━━ Supplied material ━━

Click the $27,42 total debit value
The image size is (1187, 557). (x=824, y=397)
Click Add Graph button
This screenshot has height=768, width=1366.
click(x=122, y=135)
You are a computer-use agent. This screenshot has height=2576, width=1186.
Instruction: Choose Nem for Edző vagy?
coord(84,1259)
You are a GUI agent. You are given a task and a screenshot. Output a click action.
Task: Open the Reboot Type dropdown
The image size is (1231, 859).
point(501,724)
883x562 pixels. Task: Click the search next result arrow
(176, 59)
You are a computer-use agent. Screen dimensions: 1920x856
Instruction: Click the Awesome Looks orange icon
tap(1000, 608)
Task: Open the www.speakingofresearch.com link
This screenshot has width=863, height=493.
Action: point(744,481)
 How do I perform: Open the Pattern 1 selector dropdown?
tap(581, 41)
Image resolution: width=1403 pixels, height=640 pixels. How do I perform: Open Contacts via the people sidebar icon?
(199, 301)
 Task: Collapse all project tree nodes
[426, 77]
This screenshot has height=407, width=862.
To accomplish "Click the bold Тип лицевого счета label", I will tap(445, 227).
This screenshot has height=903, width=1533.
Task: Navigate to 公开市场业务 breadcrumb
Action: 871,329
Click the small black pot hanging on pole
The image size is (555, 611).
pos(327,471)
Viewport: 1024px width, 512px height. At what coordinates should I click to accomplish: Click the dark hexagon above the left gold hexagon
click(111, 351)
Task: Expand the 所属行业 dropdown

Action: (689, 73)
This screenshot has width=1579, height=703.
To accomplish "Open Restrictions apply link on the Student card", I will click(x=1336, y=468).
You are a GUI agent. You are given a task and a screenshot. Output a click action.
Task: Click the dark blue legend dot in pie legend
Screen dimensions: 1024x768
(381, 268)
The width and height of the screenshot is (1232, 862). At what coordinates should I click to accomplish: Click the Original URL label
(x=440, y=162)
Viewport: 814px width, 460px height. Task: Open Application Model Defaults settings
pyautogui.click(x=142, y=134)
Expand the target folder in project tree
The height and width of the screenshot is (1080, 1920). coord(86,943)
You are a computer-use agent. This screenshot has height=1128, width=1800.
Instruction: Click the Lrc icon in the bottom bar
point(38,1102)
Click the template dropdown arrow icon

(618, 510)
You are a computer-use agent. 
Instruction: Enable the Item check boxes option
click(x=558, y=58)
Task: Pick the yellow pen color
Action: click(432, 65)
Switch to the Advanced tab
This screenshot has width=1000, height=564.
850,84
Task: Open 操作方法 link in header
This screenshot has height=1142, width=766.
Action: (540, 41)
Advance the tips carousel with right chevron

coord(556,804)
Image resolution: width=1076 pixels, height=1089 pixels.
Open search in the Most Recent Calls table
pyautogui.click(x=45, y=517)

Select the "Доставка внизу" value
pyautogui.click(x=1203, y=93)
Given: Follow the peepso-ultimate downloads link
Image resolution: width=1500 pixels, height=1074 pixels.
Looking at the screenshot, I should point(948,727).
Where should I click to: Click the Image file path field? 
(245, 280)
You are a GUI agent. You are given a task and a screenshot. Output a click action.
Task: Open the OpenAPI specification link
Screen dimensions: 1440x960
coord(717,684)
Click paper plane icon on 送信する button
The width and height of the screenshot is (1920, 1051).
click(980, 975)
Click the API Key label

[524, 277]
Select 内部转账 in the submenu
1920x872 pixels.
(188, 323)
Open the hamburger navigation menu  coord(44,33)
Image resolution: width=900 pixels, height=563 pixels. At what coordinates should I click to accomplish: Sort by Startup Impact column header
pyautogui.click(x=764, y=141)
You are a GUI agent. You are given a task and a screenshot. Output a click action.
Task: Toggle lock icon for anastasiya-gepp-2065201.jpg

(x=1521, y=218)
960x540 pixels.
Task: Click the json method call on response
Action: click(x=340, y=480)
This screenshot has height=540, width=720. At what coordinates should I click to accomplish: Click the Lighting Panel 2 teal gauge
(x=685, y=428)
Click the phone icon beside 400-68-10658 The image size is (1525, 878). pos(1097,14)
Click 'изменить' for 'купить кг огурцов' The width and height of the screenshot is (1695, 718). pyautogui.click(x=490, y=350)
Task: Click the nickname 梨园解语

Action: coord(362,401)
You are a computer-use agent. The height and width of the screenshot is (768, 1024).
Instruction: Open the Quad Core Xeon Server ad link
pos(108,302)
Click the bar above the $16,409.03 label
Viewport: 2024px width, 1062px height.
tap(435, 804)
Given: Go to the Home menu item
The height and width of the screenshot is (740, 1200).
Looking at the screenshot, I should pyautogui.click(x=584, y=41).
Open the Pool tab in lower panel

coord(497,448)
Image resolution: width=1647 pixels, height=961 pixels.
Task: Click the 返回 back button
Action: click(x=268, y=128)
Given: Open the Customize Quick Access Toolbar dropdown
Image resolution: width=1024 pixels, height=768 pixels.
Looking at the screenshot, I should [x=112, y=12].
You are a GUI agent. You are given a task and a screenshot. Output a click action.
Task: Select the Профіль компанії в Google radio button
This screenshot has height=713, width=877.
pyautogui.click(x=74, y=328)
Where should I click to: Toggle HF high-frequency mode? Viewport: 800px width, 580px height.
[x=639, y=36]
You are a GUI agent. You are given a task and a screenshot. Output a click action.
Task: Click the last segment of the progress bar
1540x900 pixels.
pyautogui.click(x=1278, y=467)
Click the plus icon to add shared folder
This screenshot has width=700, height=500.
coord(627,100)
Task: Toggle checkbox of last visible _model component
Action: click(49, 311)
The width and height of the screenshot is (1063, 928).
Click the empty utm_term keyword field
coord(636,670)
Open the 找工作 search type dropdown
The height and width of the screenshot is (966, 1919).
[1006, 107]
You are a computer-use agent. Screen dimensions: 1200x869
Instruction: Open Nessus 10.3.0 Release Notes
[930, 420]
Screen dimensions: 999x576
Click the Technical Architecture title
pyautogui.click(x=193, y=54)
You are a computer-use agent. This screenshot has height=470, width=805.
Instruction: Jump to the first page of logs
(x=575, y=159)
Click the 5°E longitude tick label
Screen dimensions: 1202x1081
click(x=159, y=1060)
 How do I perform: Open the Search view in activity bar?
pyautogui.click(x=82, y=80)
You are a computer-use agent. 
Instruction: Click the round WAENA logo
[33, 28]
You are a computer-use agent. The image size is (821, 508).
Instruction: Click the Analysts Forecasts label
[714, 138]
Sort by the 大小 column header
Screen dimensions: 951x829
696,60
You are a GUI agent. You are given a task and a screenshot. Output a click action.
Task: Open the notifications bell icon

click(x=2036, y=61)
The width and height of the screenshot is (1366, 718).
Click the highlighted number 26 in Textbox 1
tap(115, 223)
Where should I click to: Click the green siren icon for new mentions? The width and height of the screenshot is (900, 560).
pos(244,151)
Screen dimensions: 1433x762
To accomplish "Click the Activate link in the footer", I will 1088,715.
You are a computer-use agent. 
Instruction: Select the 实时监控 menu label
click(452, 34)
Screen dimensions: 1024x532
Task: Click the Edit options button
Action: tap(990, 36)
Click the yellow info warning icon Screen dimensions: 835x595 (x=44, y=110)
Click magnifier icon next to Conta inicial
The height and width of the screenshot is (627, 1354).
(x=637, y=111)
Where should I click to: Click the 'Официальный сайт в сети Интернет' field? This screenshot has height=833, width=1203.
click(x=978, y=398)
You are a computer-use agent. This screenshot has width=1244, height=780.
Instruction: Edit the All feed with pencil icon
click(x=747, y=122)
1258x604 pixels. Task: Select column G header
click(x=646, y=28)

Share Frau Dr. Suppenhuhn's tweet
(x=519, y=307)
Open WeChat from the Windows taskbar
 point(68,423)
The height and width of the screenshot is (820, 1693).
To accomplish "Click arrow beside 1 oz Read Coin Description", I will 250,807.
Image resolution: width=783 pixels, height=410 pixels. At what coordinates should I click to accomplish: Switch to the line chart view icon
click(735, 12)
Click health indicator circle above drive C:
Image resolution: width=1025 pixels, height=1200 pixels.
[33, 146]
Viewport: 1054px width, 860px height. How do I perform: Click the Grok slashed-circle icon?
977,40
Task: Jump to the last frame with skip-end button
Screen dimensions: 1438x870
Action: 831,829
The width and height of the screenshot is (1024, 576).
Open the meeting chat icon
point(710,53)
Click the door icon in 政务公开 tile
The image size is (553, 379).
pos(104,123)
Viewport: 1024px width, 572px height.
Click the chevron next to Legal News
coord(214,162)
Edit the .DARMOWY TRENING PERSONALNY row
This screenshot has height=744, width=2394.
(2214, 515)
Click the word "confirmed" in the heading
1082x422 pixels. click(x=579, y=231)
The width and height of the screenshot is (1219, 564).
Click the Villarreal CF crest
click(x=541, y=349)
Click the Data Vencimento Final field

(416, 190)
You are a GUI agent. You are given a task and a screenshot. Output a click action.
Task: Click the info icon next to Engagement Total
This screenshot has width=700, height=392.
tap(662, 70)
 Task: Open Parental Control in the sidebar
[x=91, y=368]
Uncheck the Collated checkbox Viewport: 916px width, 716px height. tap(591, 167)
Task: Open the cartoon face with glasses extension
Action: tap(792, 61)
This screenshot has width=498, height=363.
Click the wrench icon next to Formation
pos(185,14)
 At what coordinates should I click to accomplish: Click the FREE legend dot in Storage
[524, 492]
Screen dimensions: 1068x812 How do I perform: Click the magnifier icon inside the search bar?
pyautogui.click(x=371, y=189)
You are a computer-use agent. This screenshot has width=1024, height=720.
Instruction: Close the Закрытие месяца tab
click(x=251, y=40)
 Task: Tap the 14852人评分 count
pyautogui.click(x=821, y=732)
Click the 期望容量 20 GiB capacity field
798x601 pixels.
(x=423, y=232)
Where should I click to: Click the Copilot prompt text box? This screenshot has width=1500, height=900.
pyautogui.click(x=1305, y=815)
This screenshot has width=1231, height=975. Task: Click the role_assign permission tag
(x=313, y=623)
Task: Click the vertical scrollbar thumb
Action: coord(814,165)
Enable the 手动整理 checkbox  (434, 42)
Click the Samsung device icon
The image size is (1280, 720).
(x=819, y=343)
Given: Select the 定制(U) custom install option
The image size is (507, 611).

━━━

Across the listing above, how many lines carry "beside"? Give only the number.

■ **Written solution**
2